** start Given records **
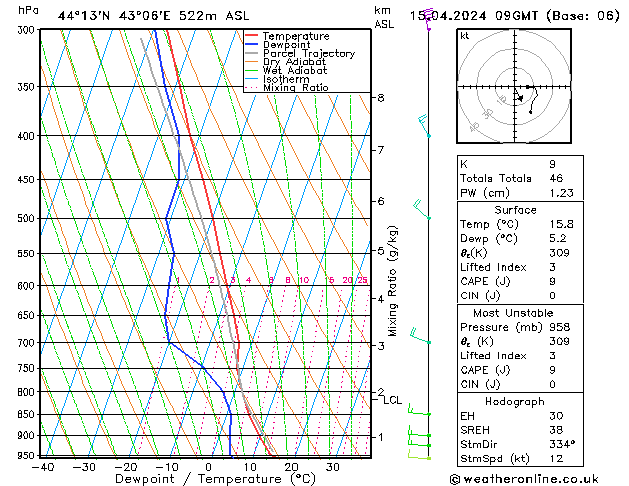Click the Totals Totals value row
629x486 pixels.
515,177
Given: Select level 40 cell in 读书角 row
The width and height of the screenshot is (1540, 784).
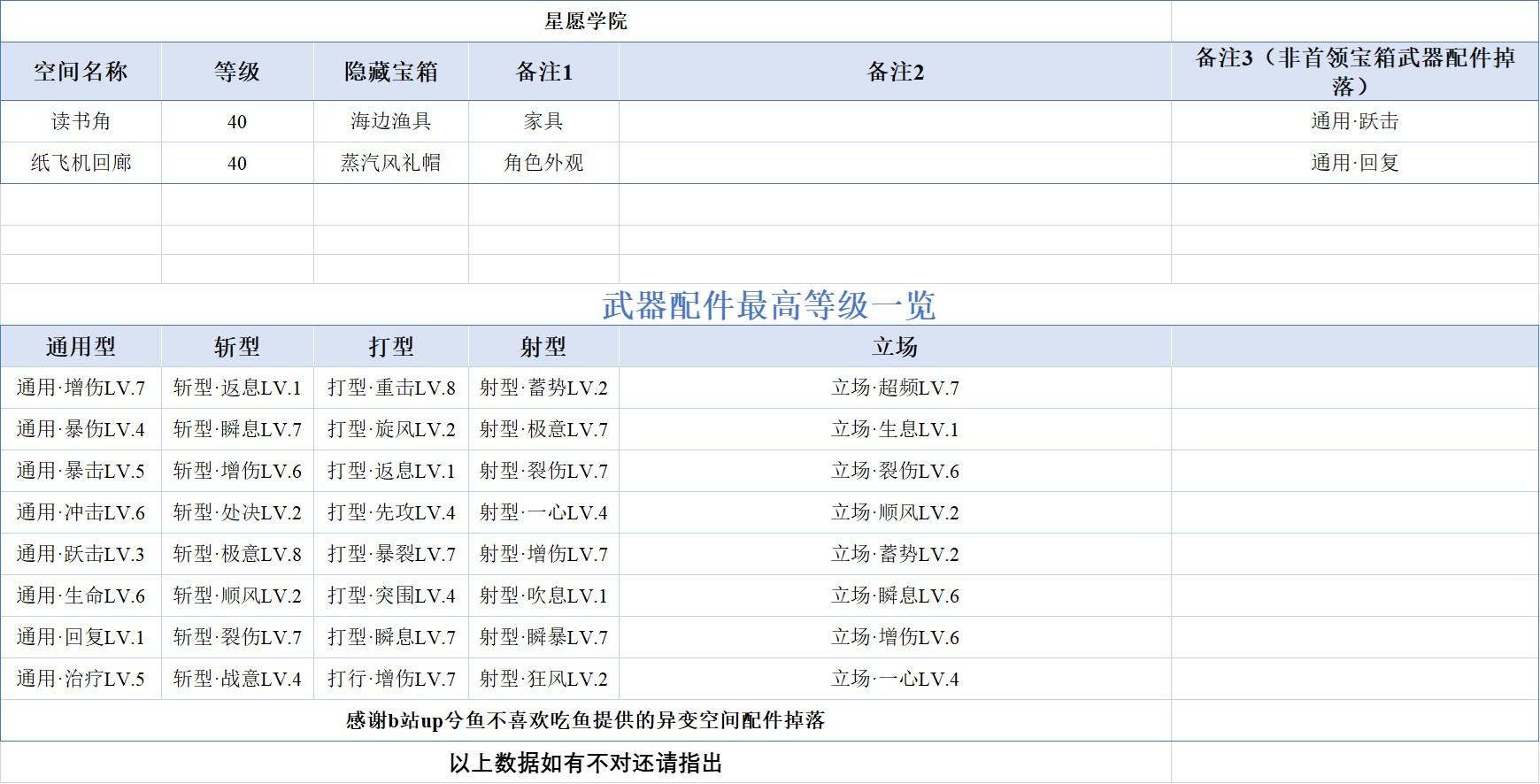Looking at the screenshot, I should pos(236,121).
** end Given records **
** start Given records **
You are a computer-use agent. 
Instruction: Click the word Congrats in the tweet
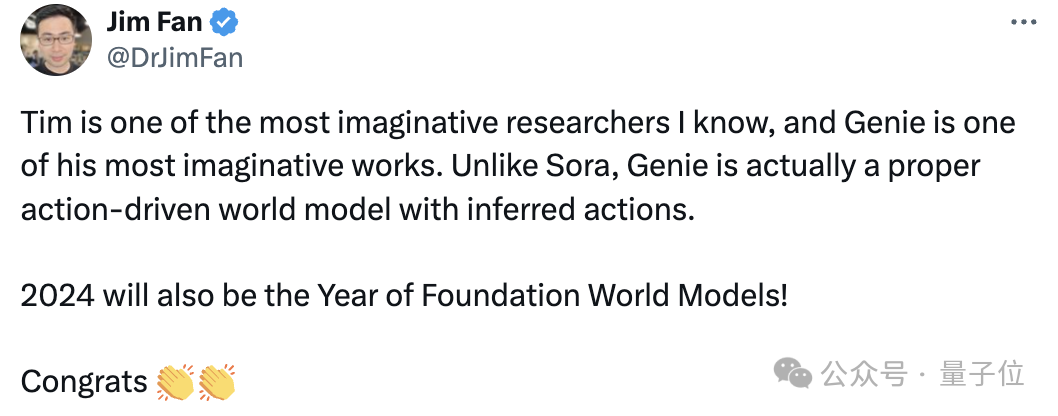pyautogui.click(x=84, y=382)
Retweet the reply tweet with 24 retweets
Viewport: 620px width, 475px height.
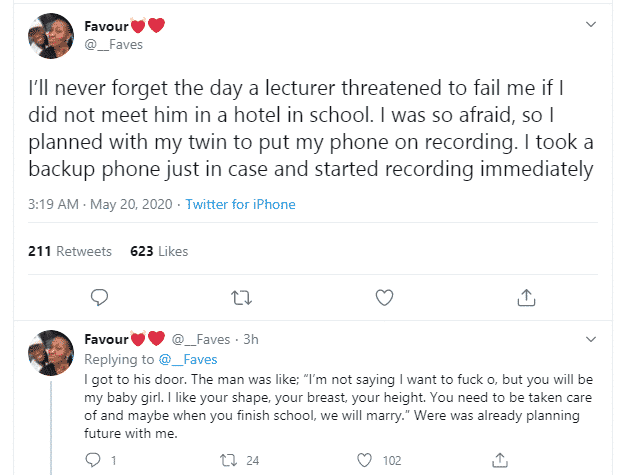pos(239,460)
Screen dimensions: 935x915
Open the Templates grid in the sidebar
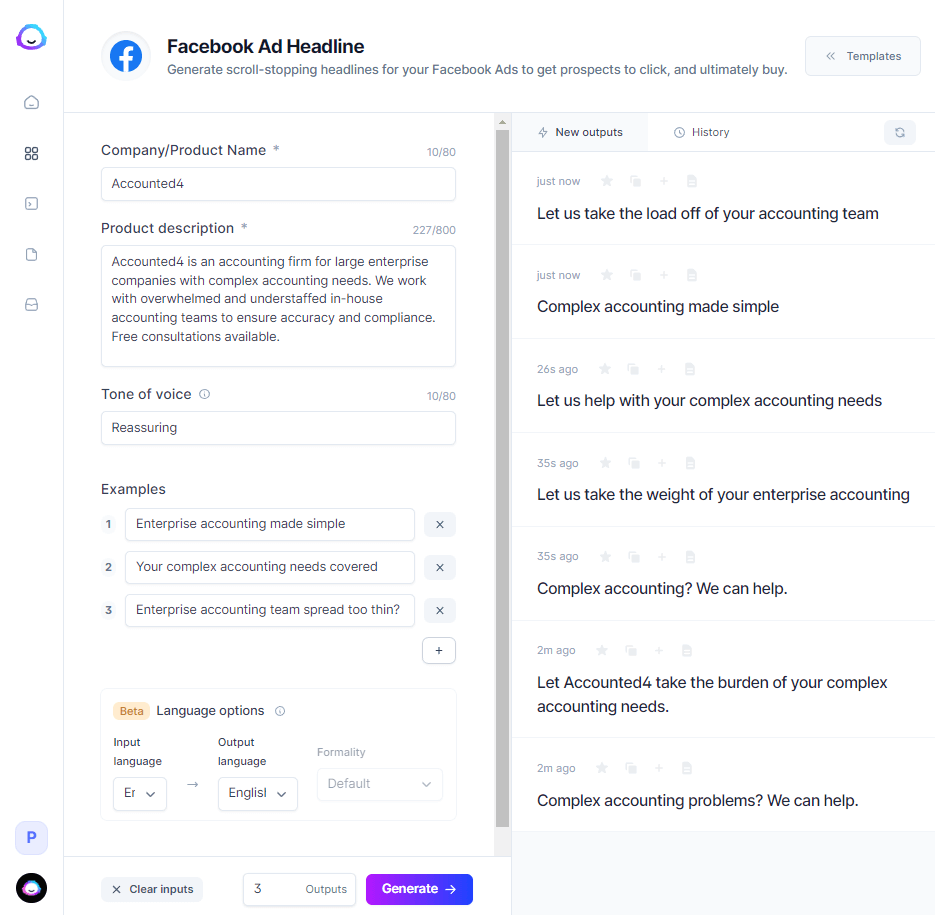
** end Given records **
### Exercise directions
Filter the items above down to every line that contains the string "width", and copy those lines. Matching is case-sensitive.

### Exercise response
The width and height of the screenshot is (1540, 784).
Viewport: 620px width, 475px height.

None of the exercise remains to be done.